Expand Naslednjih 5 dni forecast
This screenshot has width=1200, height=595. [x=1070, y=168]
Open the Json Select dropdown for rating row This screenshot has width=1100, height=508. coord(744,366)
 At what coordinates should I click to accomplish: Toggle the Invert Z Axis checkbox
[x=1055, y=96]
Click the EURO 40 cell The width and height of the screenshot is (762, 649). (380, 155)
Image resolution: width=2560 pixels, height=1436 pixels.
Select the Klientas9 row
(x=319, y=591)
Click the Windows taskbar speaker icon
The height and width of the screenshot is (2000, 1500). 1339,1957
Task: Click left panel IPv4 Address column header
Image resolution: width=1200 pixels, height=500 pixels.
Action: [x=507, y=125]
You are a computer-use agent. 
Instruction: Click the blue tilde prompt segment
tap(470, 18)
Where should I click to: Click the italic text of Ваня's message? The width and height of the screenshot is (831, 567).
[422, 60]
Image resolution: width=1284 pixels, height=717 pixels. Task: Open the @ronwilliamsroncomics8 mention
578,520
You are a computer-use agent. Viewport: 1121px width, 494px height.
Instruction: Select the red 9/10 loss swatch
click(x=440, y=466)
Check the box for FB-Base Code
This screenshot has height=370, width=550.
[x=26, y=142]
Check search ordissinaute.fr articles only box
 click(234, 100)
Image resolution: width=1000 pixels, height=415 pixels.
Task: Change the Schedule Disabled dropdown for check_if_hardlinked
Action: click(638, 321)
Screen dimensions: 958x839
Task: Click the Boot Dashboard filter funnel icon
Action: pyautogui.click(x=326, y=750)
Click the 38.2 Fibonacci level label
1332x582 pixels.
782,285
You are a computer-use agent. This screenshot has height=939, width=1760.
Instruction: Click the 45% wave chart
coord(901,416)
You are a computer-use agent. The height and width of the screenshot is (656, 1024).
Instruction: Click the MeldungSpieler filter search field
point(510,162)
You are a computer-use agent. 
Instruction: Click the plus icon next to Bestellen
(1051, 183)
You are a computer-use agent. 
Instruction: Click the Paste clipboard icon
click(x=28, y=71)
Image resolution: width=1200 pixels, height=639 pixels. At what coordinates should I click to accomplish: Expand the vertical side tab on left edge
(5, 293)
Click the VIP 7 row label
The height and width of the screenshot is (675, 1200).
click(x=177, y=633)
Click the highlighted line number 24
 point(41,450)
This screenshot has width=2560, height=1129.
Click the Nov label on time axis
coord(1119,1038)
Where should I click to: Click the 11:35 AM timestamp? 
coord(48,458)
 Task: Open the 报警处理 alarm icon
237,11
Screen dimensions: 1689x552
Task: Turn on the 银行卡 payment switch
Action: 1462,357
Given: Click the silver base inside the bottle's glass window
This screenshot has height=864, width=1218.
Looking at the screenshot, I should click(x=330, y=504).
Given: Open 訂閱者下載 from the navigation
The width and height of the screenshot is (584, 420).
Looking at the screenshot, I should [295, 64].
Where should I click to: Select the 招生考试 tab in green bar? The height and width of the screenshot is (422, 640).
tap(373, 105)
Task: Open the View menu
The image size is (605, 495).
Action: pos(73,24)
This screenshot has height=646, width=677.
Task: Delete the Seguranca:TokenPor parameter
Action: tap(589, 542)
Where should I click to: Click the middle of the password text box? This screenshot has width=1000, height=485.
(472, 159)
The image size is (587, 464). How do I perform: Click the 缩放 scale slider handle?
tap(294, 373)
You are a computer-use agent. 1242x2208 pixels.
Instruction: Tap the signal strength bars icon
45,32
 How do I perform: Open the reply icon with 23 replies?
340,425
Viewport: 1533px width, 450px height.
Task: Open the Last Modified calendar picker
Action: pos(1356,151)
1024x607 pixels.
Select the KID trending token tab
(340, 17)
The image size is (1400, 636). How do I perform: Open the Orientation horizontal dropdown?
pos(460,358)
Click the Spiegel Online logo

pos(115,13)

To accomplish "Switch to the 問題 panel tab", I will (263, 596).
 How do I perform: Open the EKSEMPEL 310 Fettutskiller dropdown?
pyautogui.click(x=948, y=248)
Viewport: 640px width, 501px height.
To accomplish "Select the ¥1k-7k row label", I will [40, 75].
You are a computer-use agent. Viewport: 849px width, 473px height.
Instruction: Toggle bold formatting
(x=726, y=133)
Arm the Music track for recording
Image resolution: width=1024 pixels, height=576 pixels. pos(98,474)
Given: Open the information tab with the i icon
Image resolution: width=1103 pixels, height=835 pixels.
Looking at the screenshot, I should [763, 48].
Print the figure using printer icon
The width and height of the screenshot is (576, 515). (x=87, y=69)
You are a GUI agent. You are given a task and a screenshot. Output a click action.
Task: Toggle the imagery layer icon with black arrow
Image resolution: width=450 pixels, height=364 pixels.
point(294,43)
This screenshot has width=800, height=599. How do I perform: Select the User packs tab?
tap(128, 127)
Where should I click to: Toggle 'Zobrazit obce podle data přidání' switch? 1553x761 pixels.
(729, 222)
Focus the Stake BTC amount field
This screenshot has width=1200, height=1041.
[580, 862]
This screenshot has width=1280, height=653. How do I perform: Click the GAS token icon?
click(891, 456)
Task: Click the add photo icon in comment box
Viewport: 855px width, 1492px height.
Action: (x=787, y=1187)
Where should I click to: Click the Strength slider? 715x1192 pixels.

========

Your task is to find every line above containing the word "panel" and copy it.

## RESULT
Task: Click left panel IPv4 Address column header
To accomplish "Switch to the 問題 panel tab", I will (263, 596).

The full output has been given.